Esame Emocromocitometrico
Un esame molto utile per avere quadro generale della salute di una persona, sia per un’analisi di routine sia in presenza di possibili problematiche, è l’emocromo: tramite un piccolo prelievo di sangue è infatti possibile diagnosticare infezioni, infiammazioni, malattie autoimmuni e addirittura tumori. In quest’ultimo caso i valori che più comunemente vengono presi in considerazione sono: i globuli rossi, i globuli bianchi e le piastrine.
Globuli Rossi
I globuli rossi sono le cellule più numerose del sangue, si parla circa di 4,5 e 5,8 milioni per millimetro cubo e grazie all’emoglobina, 12,5-16 grammi per decilitro, trasportano ossigeno e anidride carbonica ai tessuti. Una prima spia di tumore può accendersi quando i globuli rossi diminuiscono bruscamente nel giro di poco tempo, fino ad arrivare a un valore inferiore agli 8 grammi per decilitro. Questo succede quando il midollo osseo inizia a danneggiarsi a causa delle cellule malate presenti nel sangue; si tratta di un segnale che potrebbe rivelare la presenza di malattie come la leucemia cronica, il mieloma, il linfoma e le mielodisplasie. Se, al contrario, i valori dei globuli rossi aumentano superando i 5,8 milioni per millimetro cubo e l’emoglobina oltrepassa 16,5 grammi per decilitro, è possibile parlare di una rara forma di tumore del sangue chiamata policitemia vera.
Globuli Bianchi
I globuli bianchi, o leucociti, sono le cellule del sangue destinate alla difesa immunitaria contro le infezioni che possono colpire l’organismo. Si distinguono in neutrofili, linfociti, monociti, eosinofili e basofili. I valori normali dei globuli bianchi si aggirano tra i 4.000 e i 10.000 per microlitro, quando questi diminuiscono (meno di 1.000-500) è possibile riscontrare complicazioni al midollo osseo anche gravi.
Piastrine
Le piastrine sono cellule che hanno la funzione di regolare il meccanismo di coagulazione del sangue; vengono misurate in migliaia per microlitro e il loro valore normale in un soggetto sano si aggira tra i 150.000 e i 400.000 per mm3. Piastrine nettamente basse, in particolare se accompagnate da alterazioni di globuli bianchi e anemia, possono essere sintomo di un cattivo funzionamento del midollo.

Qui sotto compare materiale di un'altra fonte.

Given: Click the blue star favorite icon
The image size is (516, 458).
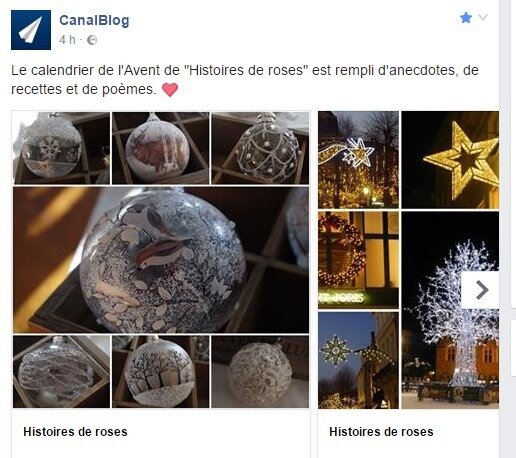Looking at the screenshot, I should point(466,17).
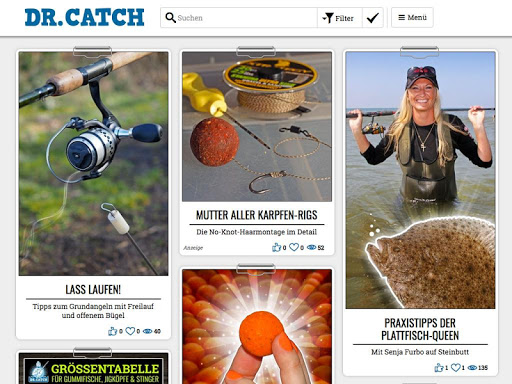Open the fishing reel article image
The height and width of the screenshot is (384, 512).
94,164
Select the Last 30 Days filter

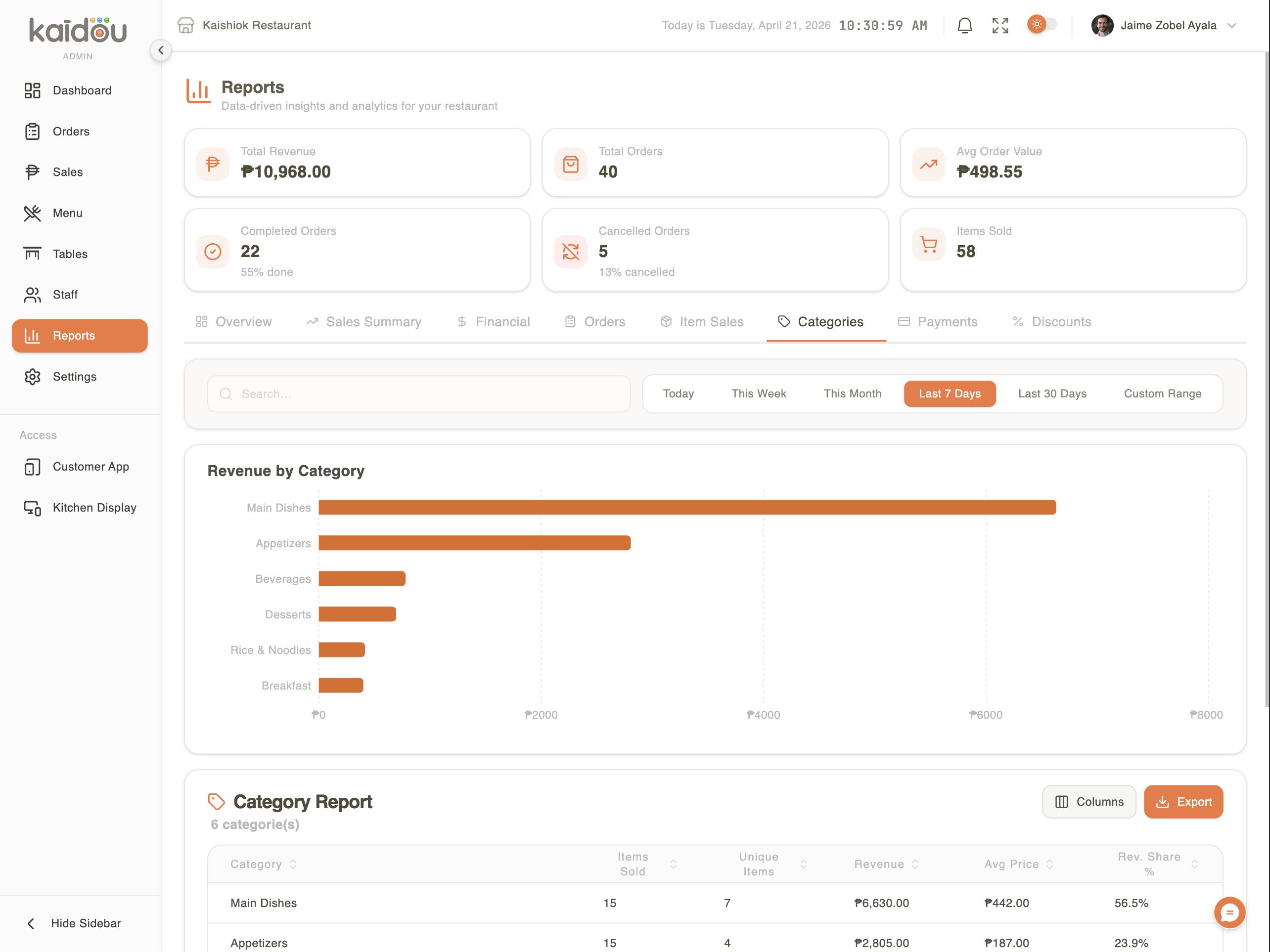[1052, 393]
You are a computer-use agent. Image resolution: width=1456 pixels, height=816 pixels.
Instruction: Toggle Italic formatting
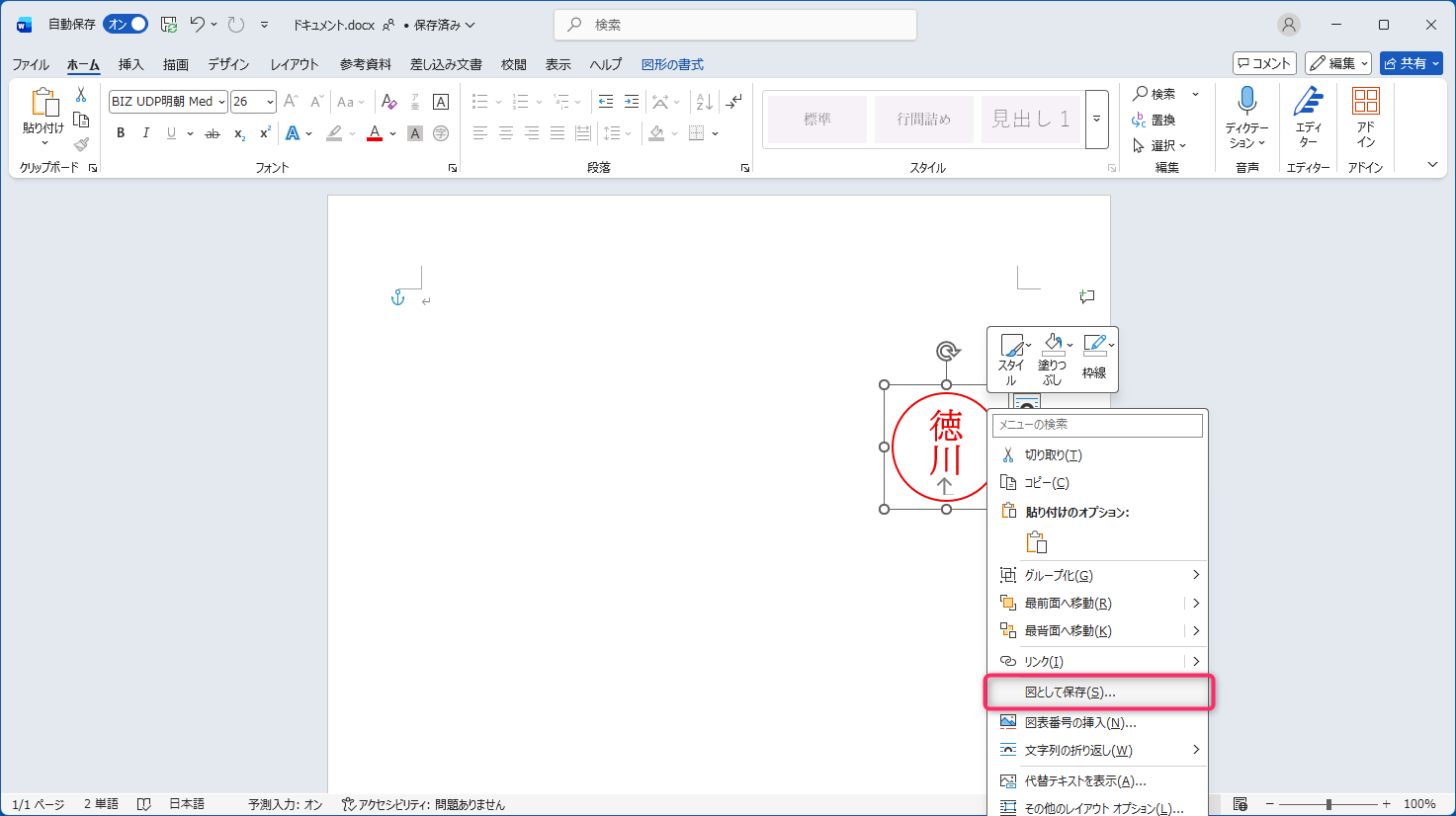146,133
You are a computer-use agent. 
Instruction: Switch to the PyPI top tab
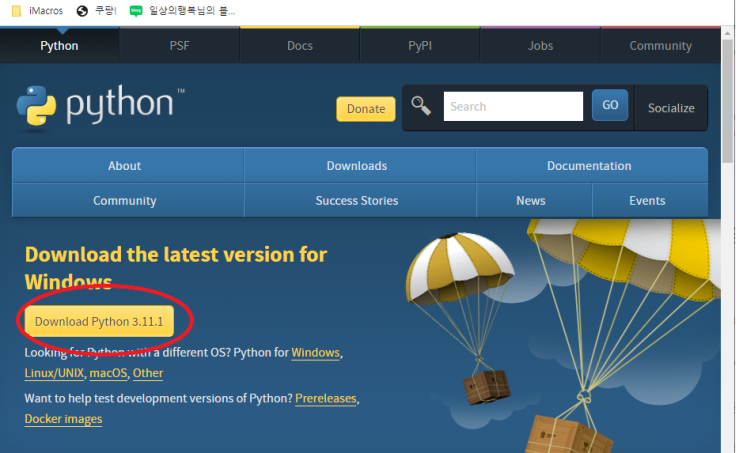420,46
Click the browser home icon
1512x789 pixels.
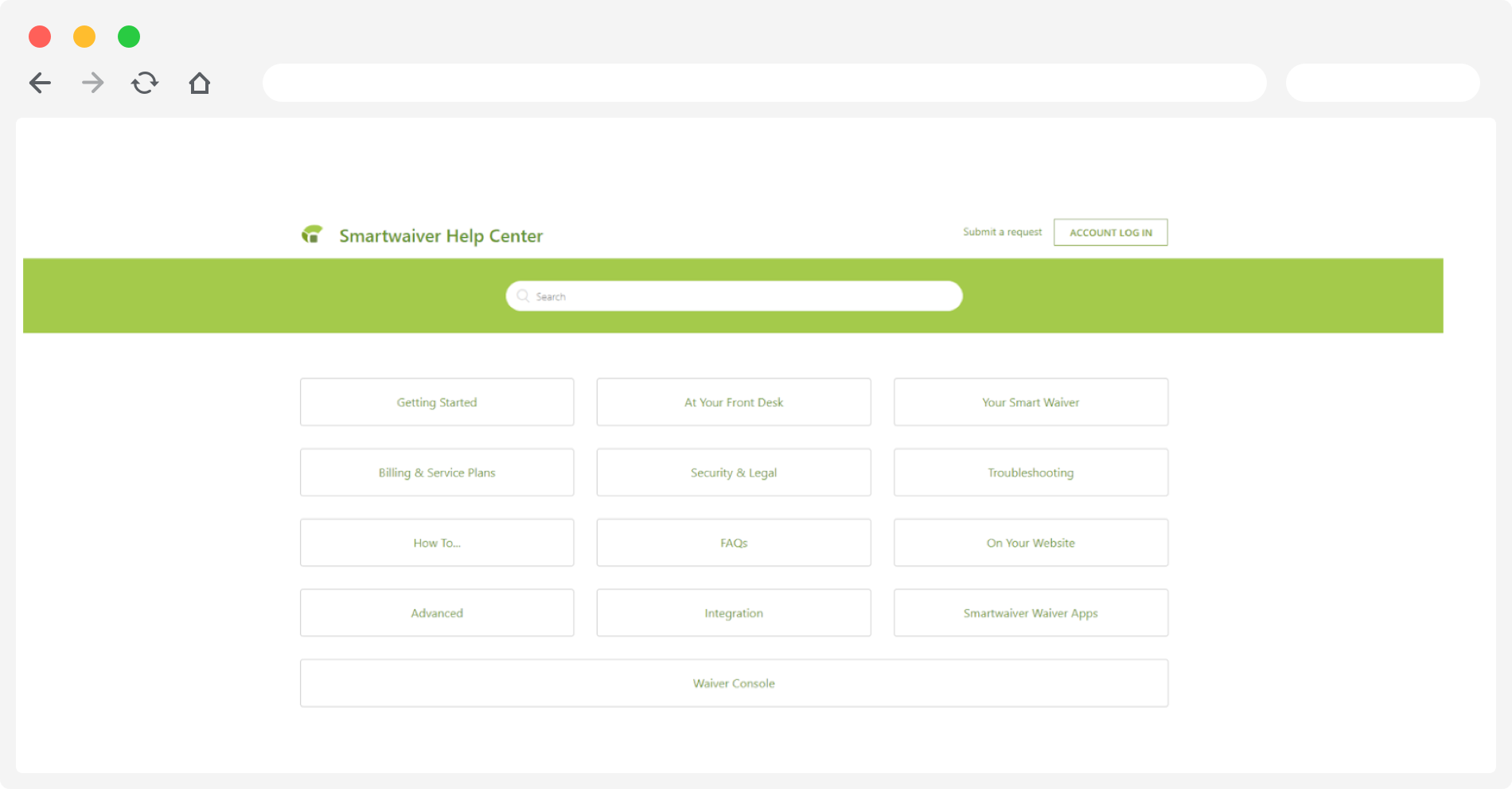[x=199, y=83]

Limitazioni e Considerazioni
Se la diagnosi precoce di tumore attraverso un prelievo di sangue dunque è ancora lontana ad arrivare, la biopsia liquida -e in particolare il test CancerSEEK- è già oggi uno strumento molto utile nella lotta ai tumori. I principali settori di utilizzo della di queste tecniche sono il monitoraggio dell'evoluzione della malattia (attraverso il dosaggio di alcuni biomarcatori) e la scelta delle terapie.

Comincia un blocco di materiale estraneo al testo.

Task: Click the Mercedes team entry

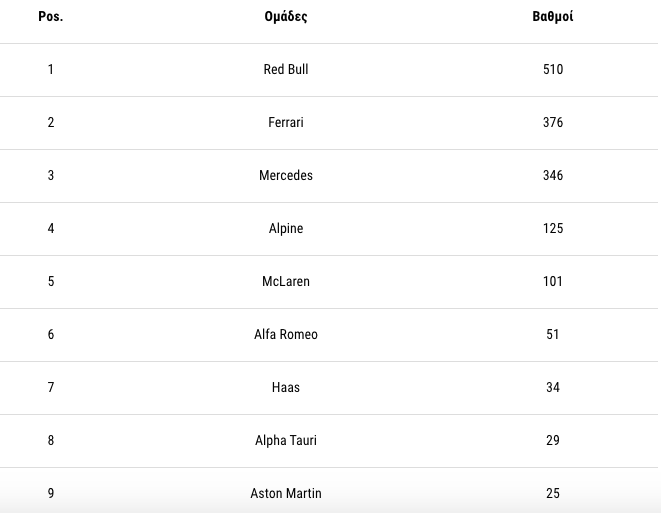Action: pyautogui.click(x=286, y=176)
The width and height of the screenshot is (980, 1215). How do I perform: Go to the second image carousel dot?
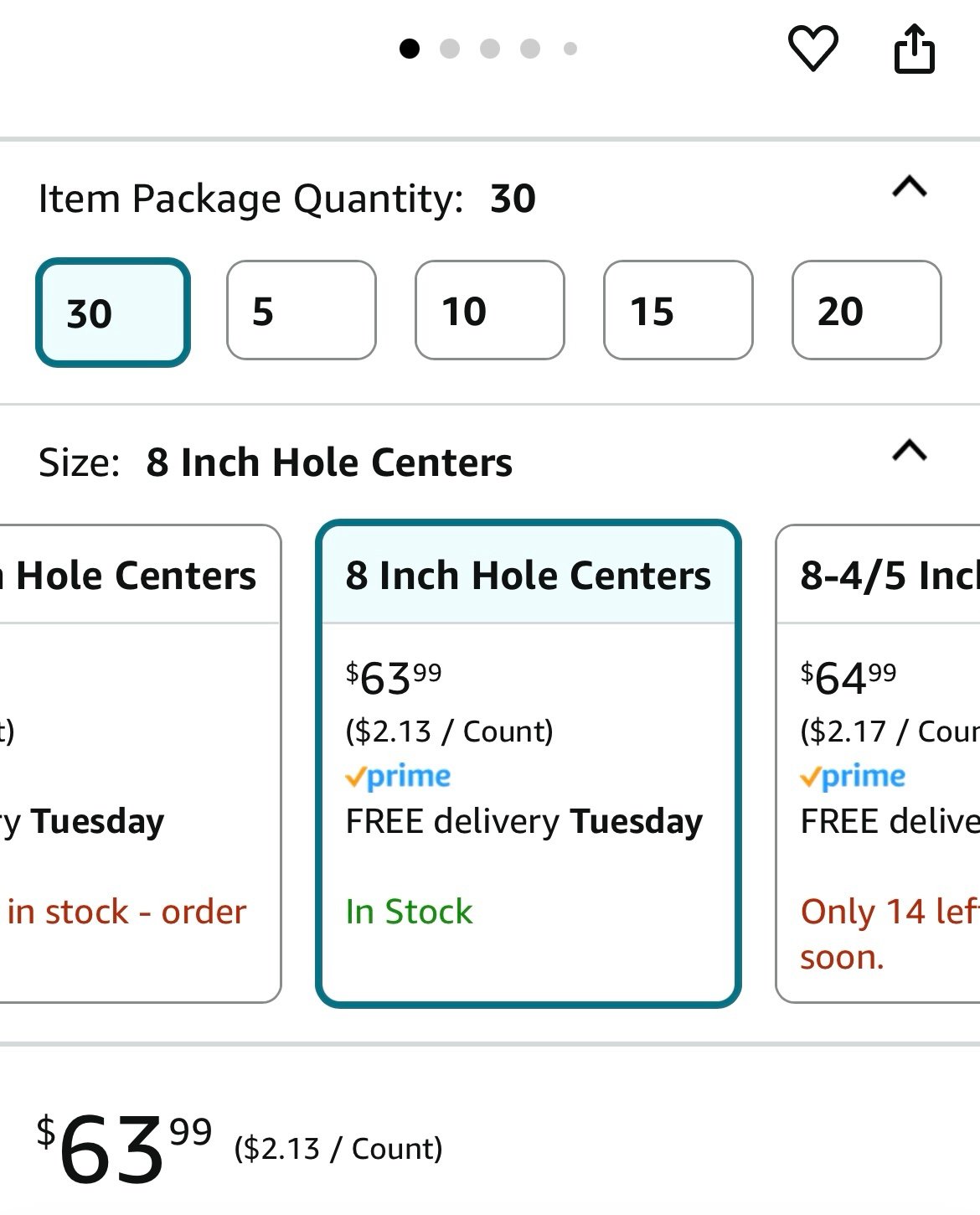pos(450,49)
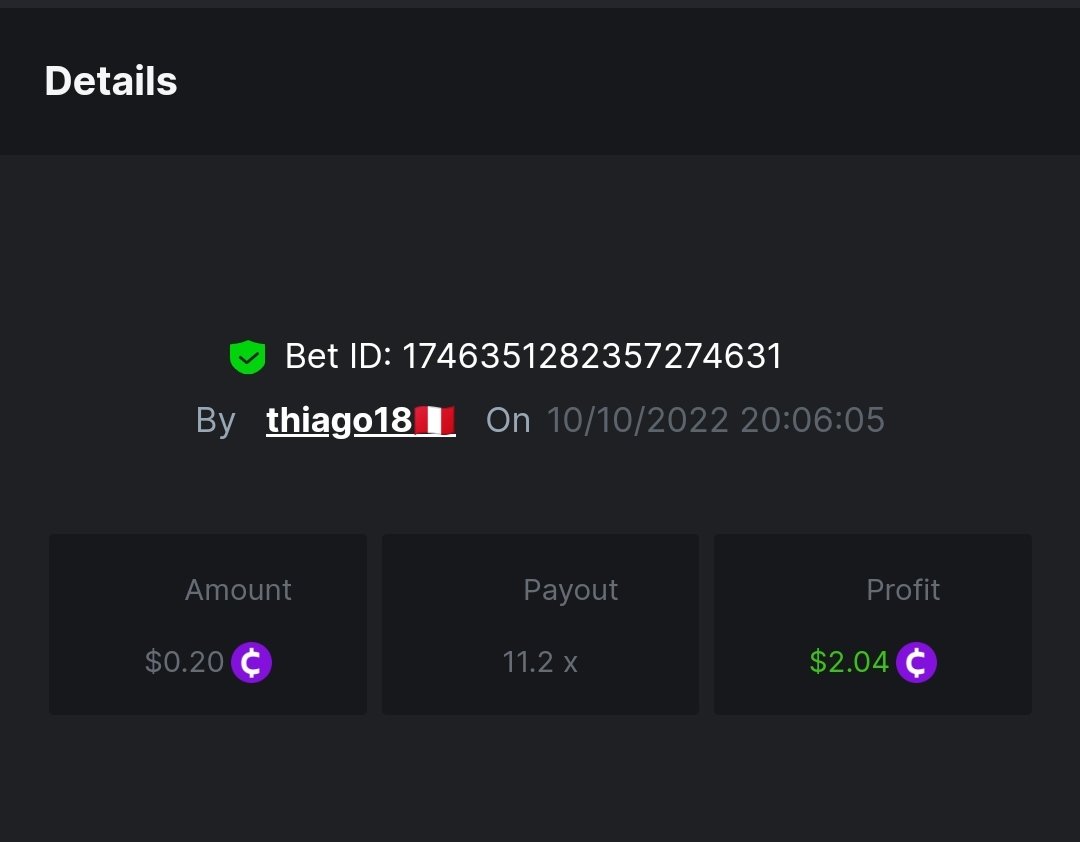Click the Peru flag beside the username

click(x=435, y=421)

Attraverso la biopsia liquida è infatti possibile analizzare le caratteristiche genetiche del tumore che già è presente al fine di somministrare la migliore terapia. Non solo. A differenza di una biopsia tradizionale, dove il risultato è una “fotografia” parziale del tumore relativa solo alla sede dove è stato effettuato il prelievo del tessuto, con la biopsia liquida è possibile seguire l'evoluzione della malattia. Ed è proprio quest'ultimo uno degli indubbi vantaggi della biopsia liquida: alcune mutazioni nei tumori compaiono nel tempo e rendono inefficace una cura precedente.